When we want to make a number divisible by 3, we need to think about what remainder it currently has when divided by 3. Any integer, when divided by 3, can only have three possible remainders: 0, 1, or 2.

If the remainder is 0, the number is already divisible by 3, so we don't need any operations.

If the remainder is 1, we have two choices:

  • Subtract 1 to make the number divisible by 3 (1 operation)
  • Add 2 to reach the next multiple of 3 (2 operations)

If the remainder is 2, we also have two choices:

  • Subtract 2 to make the number divisible by 3 (2 operations)
  • Add 1 to reach the next multiple of 3 (1 operation)

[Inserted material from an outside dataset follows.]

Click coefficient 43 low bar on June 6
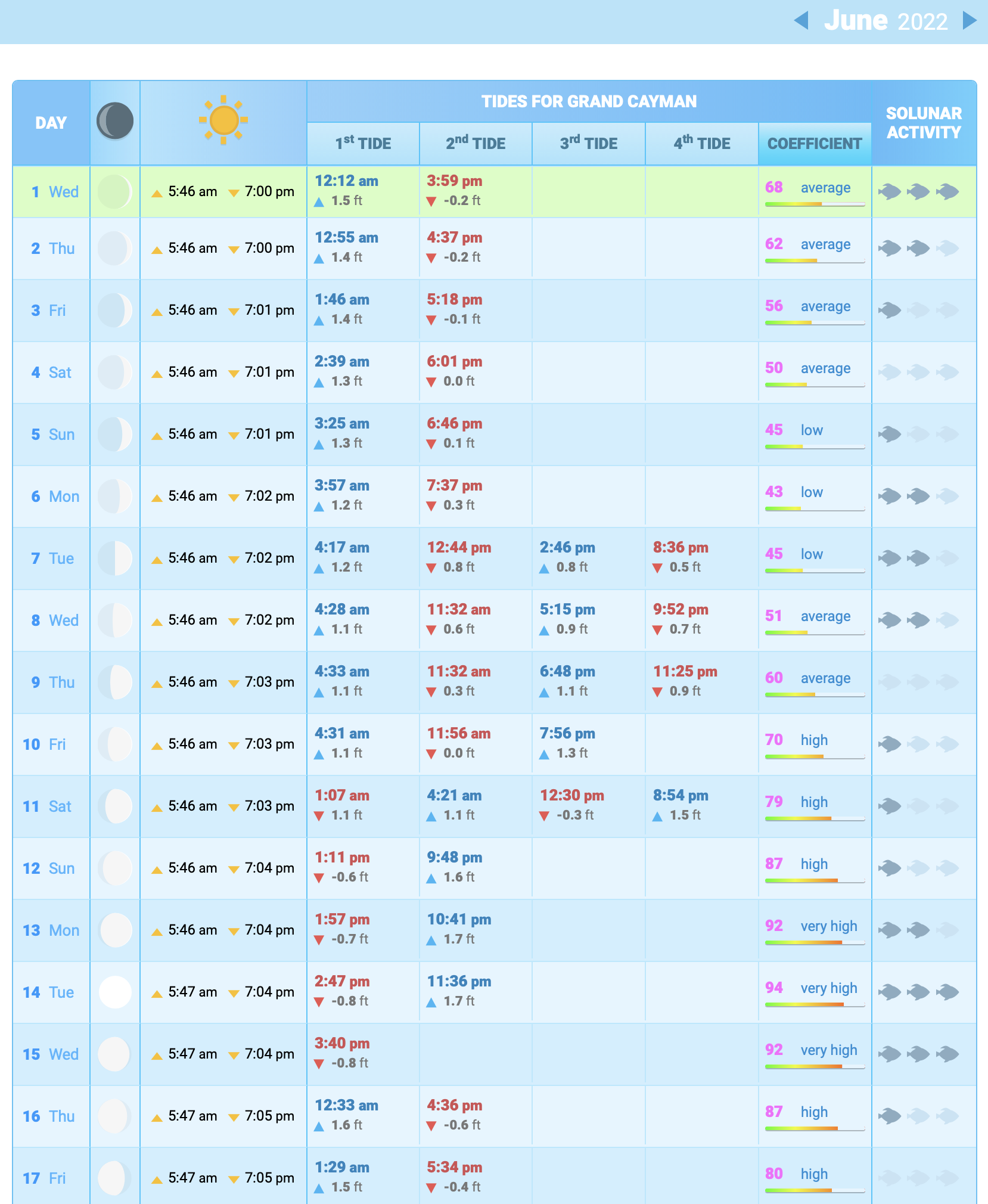The width and height of the screenshot is (988, 1204). [814, 508]
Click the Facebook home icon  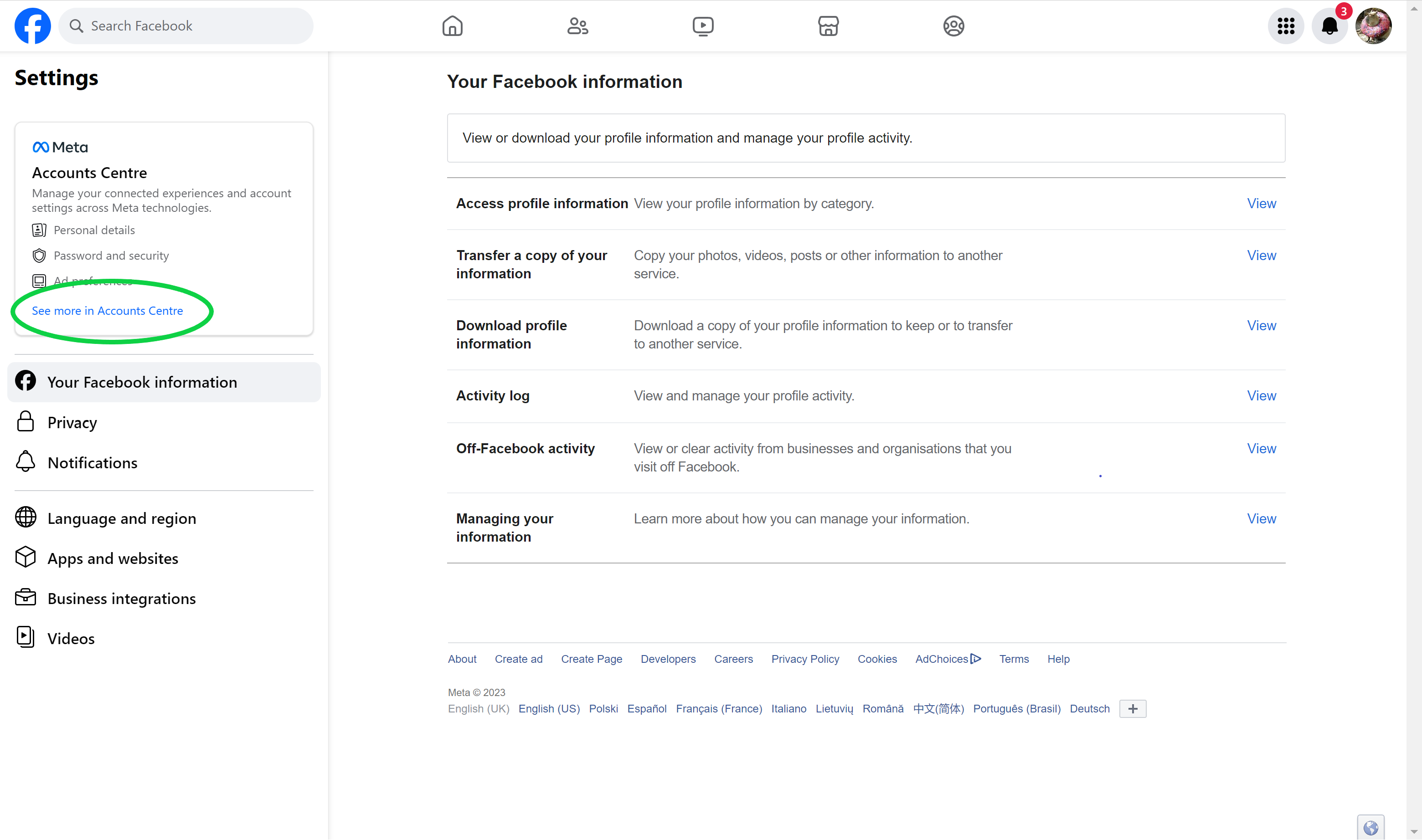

The key insight is that for any number with remainder r (where r is 1 or 2), we can either:

  • Go backward by subtracting r to reach a multiple of 3
  • Go forward by adding 3 - r to reach the next multiple of 3

Since we want to minimize operations, we always choose the smaller value between r and 3 - r. This gives us the formula min(r, 3 - r) for each element.

Because each element can be handled independently (operations on one element don't affect what we need to do with other elements), we can simply process each element separately and sum up all the minimum operations needed.

Learn more about Math patterns.

Solution Approach

The implementation follows a straightforward approach by iterating through each element in the array and calculating the minimum operations needed for that element.

For each element x in nums:

  1. Calculate the remainder when x is divided by 3: mod = x % 3

  2. If mod is 0, the element is already divisible by 3, so no operations are needed

  3. If mod is non-zero (either 1 or 2), we need to determine the minimum operations:

    • Option 1: Subtract mod from the element (requires mod operations)
    • Option 2: Add 3 - mod to the element (requires 3 - mod operations)
    • We choose the minimum: min(mod, 3 - mod)
  4. Accumulate this minimum value to our answer counter

The algorithm uses a single pass through the array with constant space complexity. The time complexity is O(n) where n is the length of the array, as we visit each element exactly once.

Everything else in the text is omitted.